Mi tío no había tenido hijos. Y
como es regular por mi tierra, adoptó a una sobrino de su mujer, en vez de a
uno suyo, a un hijo de su hermano Arnulfo, a mí, por ejemplo; con lo que se hubiera
aliviado, de paso, una carga a una pobre viuda, su cuñada. La esposa de mi tío, a la que llamaremos
Zenaida, y mi segunda madre dentro de la tabla del parentesco indígena, era una
mujer de humilde, de humildísimo origen; una a quien el matrimonio sacó de la
nada, para convertirla en ama y patrona. Al cambiar de estado civil, al pasar a
casa pudiente, que de ninguna manera puede decirse que rica, varió de carácter,
se trastornó, se descoyuntó su ánimo: una mujer altanera, vanidosa, soberbia se
volvió Zenaida, ahora Doña Zenaida. Pero niño yo, criatura yo, cómo iba a
saberlo. Entré, así, inocente, en un descuido de mi madre, a su casa, contigua
a la nuestra, por un portillo del tecorral que limitaba las casas de los otros
dos hermanos que eran de mi padre.
Era el mediodía, según creo
recordar. Mi tío estaba ausente. Mi primo, el hijo adoptivo, niño de mis mismos
años, estaba sentado en una silla muy alta, hecha especialmente. Todo él
vestido de limpio, peinadito, calzado: igualito a una de esas estampas de niño,
que más tarde vine a ver, anunciando algún primor de traje infantil, de
alimentos; así estaba mi primo, al que llamaré Wenceslao, o Uvence, como por
allá se dice. Tomaba a esas horas sus alimentos: en plato de loza, con cuchara,
tenedor y cuchillo, no en trastos de barro, en jícara y con los dedos, como yo
lo hacía. Nada me dijo Doña Zenaida; el pobre Uvence, así ataviado, de aquella
manera hecho líos con tantos arreos, con tantos avíos, y también por razón de
su edad, nada pudo decirme. ¿De dónde diablos me vino el impulso de colgarme de
la silla? No lo sabré nunca. Pero lo hice, y el niño se vino estrepitosamente
al suelo, en el quedó hecho un asco, entre restos de comida y tepalcates.
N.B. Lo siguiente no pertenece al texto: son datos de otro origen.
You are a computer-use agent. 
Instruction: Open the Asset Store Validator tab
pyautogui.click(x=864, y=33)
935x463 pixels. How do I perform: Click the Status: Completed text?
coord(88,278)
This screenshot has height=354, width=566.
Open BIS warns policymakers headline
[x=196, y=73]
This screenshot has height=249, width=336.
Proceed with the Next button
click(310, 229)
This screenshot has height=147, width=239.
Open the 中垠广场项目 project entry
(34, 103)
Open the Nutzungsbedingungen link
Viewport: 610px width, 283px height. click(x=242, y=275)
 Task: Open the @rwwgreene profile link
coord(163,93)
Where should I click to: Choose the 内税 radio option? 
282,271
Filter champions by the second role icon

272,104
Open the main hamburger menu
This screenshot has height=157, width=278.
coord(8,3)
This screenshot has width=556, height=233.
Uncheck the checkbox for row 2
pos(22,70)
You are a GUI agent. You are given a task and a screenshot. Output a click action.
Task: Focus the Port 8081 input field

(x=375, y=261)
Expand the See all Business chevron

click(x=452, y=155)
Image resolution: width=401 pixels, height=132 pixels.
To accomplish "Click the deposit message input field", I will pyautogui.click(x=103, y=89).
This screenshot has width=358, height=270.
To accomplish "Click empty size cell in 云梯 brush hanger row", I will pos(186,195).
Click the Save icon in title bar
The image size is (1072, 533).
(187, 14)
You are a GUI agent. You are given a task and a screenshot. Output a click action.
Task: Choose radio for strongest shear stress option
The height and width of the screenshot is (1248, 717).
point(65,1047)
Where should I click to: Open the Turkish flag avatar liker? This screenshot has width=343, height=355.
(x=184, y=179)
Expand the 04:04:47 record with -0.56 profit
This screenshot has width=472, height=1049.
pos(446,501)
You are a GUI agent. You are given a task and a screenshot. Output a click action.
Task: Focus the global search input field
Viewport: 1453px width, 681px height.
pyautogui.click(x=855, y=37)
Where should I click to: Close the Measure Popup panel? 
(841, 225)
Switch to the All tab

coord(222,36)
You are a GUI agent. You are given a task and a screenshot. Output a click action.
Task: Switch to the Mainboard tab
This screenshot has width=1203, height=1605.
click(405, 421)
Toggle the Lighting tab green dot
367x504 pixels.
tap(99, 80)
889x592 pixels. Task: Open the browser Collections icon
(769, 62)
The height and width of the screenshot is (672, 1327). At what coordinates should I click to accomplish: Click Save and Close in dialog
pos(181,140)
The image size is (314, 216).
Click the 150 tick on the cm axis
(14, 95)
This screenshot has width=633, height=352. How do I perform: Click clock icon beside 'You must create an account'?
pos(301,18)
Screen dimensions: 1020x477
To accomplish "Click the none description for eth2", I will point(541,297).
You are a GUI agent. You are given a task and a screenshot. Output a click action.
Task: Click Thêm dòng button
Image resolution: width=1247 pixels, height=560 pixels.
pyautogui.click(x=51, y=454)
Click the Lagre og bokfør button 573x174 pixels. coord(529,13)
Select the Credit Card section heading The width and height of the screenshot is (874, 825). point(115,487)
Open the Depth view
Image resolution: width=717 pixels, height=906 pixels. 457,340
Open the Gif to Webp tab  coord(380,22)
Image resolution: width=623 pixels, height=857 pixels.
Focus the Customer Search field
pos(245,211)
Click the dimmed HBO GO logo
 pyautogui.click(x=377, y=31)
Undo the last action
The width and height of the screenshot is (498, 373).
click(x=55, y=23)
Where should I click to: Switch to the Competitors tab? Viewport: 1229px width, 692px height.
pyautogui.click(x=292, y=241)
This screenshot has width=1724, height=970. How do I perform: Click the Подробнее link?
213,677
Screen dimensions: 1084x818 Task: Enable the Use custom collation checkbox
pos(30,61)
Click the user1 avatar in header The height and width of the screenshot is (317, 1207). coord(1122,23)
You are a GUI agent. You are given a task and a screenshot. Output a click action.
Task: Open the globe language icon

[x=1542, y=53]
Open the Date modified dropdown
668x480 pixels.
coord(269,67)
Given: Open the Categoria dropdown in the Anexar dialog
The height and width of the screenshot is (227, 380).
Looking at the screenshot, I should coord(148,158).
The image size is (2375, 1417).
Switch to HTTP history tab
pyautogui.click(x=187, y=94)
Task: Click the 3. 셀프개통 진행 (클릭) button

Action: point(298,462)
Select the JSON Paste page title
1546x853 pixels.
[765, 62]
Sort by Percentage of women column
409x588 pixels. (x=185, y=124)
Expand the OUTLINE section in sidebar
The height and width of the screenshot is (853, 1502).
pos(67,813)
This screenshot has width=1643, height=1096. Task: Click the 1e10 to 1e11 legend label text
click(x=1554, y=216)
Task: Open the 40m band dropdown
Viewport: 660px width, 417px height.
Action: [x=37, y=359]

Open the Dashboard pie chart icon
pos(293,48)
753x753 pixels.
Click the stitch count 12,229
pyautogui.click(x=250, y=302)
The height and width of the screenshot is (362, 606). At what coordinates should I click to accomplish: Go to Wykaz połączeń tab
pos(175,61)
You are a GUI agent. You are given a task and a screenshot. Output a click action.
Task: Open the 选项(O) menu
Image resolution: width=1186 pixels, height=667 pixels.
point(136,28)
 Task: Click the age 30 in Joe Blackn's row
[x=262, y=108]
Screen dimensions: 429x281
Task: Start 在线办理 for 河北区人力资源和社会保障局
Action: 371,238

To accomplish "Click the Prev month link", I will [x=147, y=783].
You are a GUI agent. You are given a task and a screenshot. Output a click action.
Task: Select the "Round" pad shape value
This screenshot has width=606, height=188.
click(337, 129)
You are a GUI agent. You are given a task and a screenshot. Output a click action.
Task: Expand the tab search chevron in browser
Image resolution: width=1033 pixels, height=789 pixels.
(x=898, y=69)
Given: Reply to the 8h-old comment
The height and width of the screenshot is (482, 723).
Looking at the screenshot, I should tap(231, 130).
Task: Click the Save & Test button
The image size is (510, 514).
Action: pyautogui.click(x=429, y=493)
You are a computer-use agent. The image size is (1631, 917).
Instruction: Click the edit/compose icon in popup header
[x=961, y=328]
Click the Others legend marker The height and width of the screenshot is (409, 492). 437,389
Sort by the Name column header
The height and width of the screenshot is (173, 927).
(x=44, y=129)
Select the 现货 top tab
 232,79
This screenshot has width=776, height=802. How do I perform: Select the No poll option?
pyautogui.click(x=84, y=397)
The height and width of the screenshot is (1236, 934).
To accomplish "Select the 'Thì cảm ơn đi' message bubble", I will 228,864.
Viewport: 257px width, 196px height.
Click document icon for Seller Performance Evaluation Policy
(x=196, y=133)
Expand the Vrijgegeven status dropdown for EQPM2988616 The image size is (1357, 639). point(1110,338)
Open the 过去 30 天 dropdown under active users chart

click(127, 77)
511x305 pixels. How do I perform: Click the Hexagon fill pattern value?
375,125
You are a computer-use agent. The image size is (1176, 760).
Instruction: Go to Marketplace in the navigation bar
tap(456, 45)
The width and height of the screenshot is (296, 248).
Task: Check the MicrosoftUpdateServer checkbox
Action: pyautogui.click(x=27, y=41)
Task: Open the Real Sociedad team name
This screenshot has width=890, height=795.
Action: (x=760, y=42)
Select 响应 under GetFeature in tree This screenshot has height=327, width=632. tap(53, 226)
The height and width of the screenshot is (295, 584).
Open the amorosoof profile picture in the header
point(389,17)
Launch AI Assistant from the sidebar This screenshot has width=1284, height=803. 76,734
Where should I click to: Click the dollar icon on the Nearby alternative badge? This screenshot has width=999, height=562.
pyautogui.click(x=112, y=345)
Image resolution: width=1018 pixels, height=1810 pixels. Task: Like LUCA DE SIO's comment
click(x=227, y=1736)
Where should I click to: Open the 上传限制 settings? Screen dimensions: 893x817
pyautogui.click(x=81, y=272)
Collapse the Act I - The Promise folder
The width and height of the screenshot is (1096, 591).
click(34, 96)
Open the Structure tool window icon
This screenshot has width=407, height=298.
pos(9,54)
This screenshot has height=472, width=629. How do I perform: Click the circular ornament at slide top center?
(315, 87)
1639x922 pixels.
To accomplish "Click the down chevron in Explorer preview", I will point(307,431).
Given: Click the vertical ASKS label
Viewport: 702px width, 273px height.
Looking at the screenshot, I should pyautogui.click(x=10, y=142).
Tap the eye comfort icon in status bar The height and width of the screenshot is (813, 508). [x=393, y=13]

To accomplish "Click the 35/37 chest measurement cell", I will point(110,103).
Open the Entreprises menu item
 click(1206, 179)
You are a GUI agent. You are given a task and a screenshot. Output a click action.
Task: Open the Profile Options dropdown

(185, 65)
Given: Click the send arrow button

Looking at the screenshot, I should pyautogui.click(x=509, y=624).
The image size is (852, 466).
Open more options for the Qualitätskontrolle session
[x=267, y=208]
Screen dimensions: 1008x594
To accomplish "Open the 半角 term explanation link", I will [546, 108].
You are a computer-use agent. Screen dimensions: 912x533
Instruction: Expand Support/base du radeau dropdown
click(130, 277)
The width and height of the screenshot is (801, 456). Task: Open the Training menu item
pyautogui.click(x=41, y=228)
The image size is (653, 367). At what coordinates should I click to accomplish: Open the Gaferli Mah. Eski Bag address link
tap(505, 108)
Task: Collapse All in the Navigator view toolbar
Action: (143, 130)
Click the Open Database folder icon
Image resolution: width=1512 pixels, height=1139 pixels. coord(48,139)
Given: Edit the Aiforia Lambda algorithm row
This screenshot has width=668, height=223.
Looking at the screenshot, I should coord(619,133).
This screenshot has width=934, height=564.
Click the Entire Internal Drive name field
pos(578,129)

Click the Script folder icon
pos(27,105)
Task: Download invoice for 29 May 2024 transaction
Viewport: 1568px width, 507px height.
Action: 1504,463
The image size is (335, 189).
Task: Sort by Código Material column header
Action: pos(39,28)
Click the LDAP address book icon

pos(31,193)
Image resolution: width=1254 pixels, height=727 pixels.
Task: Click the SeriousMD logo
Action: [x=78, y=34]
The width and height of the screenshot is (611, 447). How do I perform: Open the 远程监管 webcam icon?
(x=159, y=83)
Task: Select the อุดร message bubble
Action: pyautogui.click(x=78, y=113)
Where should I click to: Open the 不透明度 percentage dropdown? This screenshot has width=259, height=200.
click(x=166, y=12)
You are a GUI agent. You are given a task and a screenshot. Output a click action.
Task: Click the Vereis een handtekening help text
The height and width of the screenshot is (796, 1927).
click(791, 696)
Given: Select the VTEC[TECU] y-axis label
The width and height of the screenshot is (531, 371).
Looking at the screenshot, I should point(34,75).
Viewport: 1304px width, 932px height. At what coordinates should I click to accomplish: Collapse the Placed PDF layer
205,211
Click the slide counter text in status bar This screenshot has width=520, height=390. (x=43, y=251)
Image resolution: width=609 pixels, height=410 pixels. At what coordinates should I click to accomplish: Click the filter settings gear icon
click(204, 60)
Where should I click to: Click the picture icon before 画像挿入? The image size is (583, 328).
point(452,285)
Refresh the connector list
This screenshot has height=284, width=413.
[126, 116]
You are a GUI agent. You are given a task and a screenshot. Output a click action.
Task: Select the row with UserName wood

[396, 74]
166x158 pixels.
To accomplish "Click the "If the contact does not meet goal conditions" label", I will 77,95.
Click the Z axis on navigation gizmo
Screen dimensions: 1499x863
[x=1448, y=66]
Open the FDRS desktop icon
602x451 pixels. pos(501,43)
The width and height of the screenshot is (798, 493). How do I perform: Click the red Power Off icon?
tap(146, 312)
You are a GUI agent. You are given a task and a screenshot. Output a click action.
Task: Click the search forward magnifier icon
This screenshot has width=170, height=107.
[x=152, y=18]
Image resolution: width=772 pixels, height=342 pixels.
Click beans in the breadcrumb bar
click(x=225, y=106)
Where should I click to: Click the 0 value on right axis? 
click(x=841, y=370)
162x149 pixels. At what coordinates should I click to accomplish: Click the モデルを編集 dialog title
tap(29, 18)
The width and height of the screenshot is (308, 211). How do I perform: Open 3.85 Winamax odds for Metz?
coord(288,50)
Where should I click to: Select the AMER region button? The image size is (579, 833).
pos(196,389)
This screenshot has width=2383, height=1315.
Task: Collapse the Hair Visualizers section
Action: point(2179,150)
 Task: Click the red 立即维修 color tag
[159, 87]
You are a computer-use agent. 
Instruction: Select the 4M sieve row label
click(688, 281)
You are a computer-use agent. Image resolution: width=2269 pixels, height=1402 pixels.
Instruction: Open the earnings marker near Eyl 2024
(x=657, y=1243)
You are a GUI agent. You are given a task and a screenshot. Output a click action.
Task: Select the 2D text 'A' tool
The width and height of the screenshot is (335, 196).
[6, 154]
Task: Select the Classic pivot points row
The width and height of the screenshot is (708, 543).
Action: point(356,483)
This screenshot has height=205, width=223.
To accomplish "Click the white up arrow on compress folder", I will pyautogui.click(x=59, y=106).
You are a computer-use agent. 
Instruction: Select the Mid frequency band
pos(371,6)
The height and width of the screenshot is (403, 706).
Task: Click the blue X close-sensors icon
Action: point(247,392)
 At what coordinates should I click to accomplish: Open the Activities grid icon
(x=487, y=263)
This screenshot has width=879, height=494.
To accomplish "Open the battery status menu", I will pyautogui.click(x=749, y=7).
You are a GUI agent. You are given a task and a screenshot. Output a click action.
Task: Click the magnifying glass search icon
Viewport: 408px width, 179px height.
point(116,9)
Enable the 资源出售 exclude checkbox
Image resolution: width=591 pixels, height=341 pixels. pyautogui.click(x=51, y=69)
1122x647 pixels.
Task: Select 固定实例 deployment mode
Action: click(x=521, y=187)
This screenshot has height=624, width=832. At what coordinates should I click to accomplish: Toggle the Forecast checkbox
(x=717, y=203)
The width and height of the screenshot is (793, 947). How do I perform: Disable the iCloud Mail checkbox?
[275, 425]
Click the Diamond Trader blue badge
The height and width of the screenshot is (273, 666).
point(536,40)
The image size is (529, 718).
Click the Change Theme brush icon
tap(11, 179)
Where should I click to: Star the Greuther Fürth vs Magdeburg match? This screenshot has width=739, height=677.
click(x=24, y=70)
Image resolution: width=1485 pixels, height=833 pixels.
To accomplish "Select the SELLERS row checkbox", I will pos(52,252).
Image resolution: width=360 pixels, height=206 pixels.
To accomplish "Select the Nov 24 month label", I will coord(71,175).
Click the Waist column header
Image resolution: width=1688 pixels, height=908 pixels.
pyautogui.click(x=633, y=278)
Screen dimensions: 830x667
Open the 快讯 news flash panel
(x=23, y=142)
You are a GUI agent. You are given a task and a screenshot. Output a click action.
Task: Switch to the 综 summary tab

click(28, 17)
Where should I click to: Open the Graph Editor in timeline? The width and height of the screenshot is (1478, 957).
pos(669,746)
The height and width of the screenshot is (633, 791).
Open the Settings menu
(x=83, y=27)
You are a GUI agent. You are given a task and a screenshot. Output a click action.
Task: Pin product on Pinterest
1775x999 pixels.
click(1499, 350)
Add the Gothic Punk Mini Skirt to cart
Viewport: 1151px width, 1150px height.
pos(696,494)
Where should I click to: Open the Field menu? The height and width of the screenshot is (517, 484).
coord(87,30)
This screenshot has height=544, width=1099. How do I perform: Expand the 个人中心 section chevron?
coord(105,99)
Atónito me quedé, inmóvil me quedé a mitad de la pieza, en espera de que la
tierra se abriera y me tragara. Doña Zenaida, mi tía doña Zenaida, salió de la
cocina al escuchar el llanto de su hijo que, en un acceso de berrinche, se
revolcaba como a quien hubieran bañado en agua hirviente.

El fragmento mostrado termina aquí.